Cutaneous markers of stress

Project leaders : C. Viart-Ferber, P. Cochat, L. Dubourg

Persons involved in the project : P. Sommer, R. Debret, A. Josset-Lamaugarny, D. Vital-Durand, J.L. Saumet, D. Sigaudo-Roussel, N. Guffon, Froissart R, C. Gauthier, C. Acquaviva.

Predictor of plantar ulcer

Despite numerous studies of prevention and treatment of plantar ulcer made over the past two decades, the rate of lower limb amputation remains high in diabetic patients (15 times) compared to non-diabetic patients. 15% of diabetics have a plantar ulcer during their life, associated with a risk of amputation and mortality 2 times higher than the diabetic population without plantar ulcer. Predicting the occurrence of plantar ulcer is limited and only the occurrence of a wound on diabetic foot involves assessment and treatment.

We have shown that a combination of peripheral vascular damage and neuropathy makes diabetic patients particularly sensitive to foot ulceration. We want to show that alterations in the pressure-induced vasodilatation (PIV) are associated with the presence of a plantar ulcer, taking into account the influence of age and neuropathy in diabetic patients.

PIV validation test will provide an indicator of high risk of plantar ulcer. In addition, PIV provides an opportunity to evaluate the benefit of therapy performed on a patient at risk for plantar ulcer without having to wait for the appearance of the ulcer and will thus follow therapeutic management strategies. This study is conducted in collaboration with the Department of Diabetes and financed by the "Cluster 11" of the Rhône-Alpes Region.

○ ○ ○ ○ ○ ○ ○

→ **Explore the material**:
1 > In the project description on cutaneous markers of stress, reproduce the text from "Cutaneous markers of" up to and including "assessment and treatment.".
2 > Answer these questions using the project description on cutaneous markers of stress:
(a) How many times higher is the rate of lower limb amputation in diabetic patients than in non-diabetic patients?
(b) What percentage of diabetics have a plantar ulcer during their life?
(c) Which body finances the study?
3 > Continue the project description on cutaneous markers of stress, starting after its final sentence.

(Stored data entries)
○ ○ ○ ○ ○ ○ ○

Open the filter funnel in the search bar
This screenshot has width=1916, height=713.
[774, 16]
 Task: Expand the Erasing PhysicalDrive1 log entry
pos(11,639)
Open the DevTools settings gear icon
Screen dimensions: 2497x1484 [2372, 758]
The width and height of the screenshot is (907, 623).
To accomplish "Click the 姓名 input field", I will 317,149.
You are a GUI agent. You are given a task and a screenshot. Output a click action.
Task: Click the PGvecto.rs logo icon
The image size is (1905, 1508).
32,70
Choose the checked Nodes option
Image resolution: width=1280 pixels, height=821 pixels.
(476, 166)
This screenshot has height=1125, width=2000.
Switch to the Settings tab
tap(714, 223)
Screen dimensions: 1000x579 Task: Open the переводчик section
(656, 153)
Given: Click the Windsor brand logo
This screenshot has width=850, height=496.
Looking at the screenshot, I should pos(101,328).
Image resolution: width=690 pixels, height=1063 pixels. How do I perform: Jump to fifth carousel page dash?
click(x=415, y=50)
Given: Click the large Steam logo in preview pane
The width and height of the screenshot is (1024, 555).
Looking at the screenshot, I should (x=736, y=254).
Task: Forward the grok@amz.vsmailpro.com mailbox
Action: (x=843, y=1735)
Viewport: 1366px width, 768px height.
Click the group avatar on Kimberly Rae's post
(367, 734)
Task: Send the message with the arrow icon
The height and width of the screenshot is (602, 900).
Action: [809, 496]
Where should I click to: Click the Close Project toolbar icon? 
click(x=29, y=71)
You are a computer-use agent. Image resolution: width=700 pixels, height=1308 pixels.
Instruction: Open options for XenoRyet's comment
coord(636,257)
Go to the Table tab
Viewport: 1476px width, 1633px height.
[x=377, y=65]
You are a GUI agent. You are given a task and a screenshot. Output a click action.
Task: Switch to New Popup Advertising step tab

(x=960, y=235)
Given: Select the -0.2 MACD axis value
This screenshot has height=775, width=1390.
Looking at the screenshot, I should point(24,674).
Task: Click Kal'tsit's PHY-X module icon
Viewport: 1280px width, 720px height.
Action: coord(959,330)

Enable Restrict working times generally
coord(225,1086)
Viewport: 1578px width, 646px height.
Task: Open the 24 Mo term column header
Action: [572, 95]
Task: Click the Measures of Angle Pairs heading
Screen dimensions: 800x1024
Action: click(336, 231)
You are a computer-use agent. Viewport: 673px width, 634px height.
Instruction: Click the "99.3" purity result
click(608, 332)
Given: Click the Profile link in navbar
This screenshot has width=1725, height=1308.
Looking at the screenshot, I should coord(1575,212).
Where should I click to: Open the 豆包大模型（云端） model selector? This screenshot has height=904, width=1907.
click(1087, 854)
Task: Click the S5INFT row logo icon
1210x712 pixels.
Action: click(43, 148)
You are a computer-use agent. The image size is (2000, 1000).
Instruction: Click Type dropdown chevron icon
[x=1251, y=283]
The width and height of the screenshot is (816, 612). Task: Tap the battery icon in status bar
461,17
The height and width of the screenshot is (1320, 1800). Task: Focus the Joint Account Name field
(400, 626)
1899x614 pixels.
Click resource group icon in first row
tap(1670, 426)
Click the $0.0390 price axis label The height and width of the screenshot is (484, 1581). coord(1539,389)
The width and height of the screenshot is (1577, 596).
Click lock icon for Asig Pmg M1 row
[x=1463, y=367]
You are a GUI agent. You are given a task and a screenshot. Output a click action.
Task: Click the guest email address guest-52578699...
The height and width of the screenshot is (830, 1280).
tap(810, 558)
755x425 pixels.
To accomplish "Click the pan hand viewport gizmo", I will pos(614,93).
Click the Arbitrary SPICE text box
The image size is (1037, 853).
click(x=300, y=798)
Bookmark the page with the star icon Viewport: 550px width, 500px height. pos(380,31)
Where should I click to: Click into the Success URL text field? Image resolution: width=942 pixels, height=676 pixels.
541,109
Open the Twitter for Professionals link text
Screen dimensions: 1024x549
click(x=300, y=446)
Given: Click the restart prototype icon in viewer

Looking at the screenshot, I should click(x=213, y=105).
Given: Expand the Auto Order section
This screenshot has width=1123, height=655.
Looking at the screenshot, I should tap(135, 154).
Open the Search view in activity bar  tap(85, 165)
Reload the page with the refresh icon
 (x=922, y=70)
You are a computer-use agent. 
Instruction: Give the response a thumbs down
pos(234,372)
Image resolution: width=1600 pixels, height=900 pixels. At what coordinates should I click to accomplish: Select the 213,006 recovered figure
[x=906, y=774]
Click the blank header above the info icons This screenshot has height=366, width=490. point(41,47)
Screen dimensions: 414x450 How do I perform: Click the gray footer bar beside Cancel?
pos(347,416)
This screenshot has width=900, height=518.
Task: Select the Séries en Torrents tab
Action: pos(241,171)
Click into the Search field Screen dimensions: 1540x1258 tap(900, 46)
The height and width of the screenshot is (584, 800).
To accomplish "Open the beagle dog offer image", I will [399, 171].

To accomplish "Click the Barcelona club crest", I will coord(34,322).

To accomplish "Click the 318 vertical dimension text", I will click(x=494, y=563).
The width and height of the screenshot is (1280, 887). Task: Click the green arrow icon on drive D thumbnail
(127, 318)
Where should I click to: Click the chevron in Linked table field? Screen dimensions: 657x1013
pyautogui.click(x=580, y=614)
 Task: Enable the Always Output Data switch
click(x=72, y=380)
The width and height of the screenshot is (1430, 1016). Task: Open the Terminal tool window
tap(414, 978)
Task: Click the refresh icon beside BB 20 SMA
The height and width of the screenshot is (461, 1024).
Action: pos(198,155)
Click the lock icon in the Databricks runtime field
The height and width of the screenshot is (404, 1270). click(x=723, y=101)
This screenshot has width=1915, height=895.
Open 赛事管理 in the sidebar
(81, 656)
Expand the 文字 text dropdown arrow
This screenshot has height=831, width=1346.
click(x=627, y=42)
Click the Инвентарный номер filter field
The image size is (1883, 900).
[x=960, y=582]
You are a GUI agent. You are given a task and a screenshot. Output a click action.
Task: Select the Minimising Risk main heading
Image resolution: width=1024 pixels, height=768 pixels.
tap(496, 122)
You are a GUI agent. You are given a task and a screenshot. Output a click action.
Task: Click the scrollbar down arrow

○ ○ ○ ○ ○ ○ ○

→ **Answer section**:
1 >
Cutaneous markers of stress

Project leaders : C. Viart-Ferber, P. Cochat, L. Dubourg

Persons involved in the project : P. Sommer, R. Debret, A. Josset-Lamaugarny, D. Vital-Durand, J.L. Saumet, D. Sigaudo-Roussel, N. Guffon, Froissart R, C. Gauthier, C. Acquaviva.

Predictor of plantar ulcer

Despite numerous studies of prevention and treatment of plantar ulcer made over the past two decades, the rate of lower limb amputation remains high in diabetic patients (15 times) compared to non-diabetic patients. 15% of diabetics have a plantar ulcer during their life, associated with a risk of amputation and mortality 2 times higher than the diabetic population without plantar ulcer. Predicting the occurrence of plantar ulcer is limited and only the occurrence of a wound on diabetic foot involves assessment and treatment.

2 >
(a) 15 times.
(b) 15%.
(c) The "Cluster 11" of the Rhône-Alpes Region.

3 >
Skin marker informing on deep organs alterations

With our expertise in the assessment of skin microcirculation and in the study of cutaneous complications pathological condition, we assume that the non-invasive neurovascular exploration of the skin may be an early marker of damage to other organs targeted by pathological processes.

We focus on two rare disease, the "Fabry disease" and "oxalosis" that specifically lead to severe kidney disease often requiring kidney transplant. For both diseases there are no early non-invasive marker to assess the progression of the disease stage. But skin is visibly affected by accumulation of glycosphingolipid Gb3 for Fabry disease and oxalate accumulation in oxalosis.

The study focuses on an exploration of the microcirculation and cutaneous-neurovascular interactions coupled with the annual report (kidney, heart and brain) of Fabry patients and oxalosis to assess the possibility of using skin as a "marker" for these two diseases. This project is made possible thanks to Pierre Cochat, coordinator of the Centre for Rare Diseases and oxalosis European expert in pathology, and Nathalie Guffon, Centre Coordinator of rare diseases for Fabry disease. Both networks allow us an optimal patient recruitment.